O Plenário do Senado Federal aprovou o PL (Projeto de Lei) 278/2026, que cria o Redata (Regime Especial de Tributação para Serviços de Datacenter). O parecer do senador Cid Gomes (PSB-CE), relator, abriu caminho para que o gás natural seja utilizado para atender à demanda de energia dos empreendimentos, além das fontes renováveis, como eólica e solar, previstas anteriormente. A matéria foi alterada por meio de ajuste redacional, sem mudança no mérito do texto para evitar o retorno à Câmara dos Deputados. Portanto, seguirá para a sanção presidencial. O ajuste ocorreu com a aprovação de emenda de autoria do senador Laércio Oliveira (PP-SE). O dispositivo incorporado ao texto diz que os empreendimentos deverão atender à totalidade da sua demanda de energia elétrica por meio de “fontes renováveis ou de baixa emissão”. O texto original, aprovado pela Câmara, dizia “fontes limpas ou renováveis”. Com isso, a inclusão do gás de forma mais explícita poderá ser negociada durante a regulamentação da matéria.

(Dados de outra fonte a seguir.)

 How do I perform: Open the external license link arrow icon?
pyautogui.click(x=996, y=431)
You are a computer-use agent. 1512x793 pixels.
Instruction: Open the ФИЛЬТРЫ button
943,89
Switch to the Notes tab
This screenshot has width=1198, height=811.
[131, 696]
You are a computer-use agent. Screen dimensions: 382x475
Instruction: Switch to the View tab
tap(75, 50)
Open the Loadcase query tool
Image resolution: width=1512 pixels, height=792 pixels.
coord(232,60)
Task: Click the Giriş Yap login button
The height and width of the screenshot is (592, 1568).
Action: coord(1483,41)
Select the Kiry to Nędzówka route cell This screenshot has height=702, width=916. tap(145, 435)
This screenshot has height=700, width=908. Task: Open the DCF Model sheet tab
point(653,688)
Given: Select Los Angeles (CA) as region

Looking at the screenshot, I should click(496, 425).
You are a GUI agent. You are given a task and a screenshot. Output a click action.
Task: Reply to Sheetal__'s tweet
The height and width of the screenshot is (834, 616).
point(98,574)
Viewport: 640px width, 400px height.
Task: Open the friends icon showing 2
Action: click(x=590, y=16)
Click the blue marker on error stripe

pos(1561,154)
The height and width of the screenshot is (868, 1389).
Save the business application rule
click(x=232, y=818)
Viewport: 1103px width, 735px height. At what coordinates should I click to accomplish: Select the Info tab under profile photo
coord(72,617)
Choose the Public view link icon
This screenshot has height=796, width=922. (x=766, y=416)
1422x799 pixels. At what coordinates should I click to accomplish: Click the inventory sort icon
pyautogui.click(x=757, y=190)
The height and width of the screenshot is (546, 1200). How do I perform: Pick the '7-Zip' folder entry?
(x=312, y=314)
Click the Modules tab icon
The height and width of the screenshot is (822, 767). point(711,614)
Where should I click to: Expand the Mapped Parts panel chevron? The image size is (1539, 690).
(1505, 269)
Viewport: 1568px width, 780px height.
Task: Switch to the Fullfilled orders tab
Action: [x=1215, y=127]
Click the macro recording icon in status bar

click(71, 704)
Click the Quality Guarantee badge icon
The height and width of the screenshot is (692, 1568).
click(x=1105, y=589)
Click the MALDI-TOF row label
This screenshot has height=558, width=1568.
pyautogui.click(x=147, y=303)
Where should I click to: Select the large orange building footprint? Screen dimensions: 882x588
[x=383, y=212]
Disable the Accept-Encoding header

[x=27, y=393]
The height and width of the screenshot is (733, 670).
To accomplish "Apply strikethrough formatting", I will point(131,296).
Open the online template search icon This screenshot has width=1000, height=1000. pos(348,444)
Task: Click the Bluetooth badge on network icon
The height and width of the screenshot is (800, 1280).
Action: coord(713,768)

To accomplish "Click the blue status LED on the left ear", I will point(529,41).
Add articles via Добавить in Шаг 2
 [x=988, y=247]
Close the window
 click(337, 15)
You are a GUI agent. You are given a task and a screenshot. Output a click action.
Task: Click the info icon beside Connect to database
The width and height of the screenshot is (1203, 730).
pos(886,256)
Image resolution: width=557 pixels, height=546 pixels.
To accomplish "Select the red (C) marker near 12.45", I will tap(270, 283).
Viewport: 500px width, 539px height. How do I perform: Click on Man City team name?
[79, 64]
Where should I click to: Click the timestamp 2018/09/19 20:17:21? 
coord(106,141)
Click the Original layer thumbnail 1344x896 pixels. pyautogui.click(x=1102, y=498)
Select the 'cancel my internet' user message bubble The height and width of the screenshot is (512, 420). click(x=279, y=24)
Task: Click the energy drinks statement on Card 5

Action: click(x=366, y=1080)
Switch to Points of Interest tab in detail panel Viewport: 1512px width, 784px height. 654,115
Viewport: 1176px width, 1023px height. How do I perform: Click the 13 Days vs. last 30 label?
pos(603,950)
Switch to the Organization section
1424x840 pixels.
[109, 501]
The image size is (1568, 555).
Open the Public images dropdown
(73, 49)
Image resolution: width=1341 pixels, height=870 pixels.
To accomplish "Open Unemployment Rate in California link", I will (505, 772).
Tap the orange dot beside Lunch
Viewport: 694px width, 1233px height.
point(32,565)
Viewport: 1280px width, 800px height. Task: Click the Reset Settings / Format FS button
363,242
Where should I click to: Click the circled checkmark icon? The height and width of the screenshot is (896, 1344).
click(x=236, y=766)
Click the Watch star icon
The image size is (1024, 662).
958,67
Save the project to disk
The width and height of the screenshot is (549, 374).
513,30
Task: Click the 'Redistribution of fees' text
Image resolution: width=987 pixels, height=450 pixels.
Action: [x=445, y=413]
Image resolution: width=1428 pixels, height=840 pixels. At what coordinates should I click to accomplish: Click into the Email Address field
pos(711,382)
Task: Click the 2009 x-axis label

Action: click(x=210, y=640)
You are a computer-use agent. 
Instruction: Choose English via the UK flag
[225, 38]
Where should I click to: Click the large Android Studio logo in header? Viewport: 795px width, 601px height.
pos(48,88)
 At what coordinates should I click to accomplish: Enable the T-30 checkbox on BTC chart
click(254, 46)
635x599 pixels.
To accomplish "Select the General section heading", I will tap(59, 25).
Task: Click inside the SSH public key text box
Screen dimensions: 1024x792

Em discurso no plenário, o relator, senador Cid Gomes, disse que caberá ao MME determinação de quais fontes serão possíveis.
Alteração no plenário
A emenda do gás foi alterada no plenário após intervenção do presidente do Senado, Davi Alcolumbre (União-AP). Ele informou que a Câmara dos Deputados avisou que discordava que o dispositivo seria “de redação”, uma vez que alteraria o mérito do trecho. Com isso, a matéria precisaria voltar para a casa iniciadora caso aprovada a emenda pelo Senado. Após discussão, os senadores acordaram em alterar o texto, evitando o retorno da matéria e, ainda, beneficiando as hidrelétricas. A emenda inicialmente previa “geração a partir de fontes renováveis ou de baixa emissão, assim consideradas aquelas que apresentem reduzido impacto ambiental e baixas emissões de gases de efeito estufa, na forma do regulamento”, mas foi reduzida para “geração a partir de fontes renováveis ou de baixa emissão”. O argumento do Senado é de que a troca do termo “limpa” por “baixa emissão” seria um ajuste redacional inquestionável, de forma que a Câmara não poderia alegar mudança de mérito.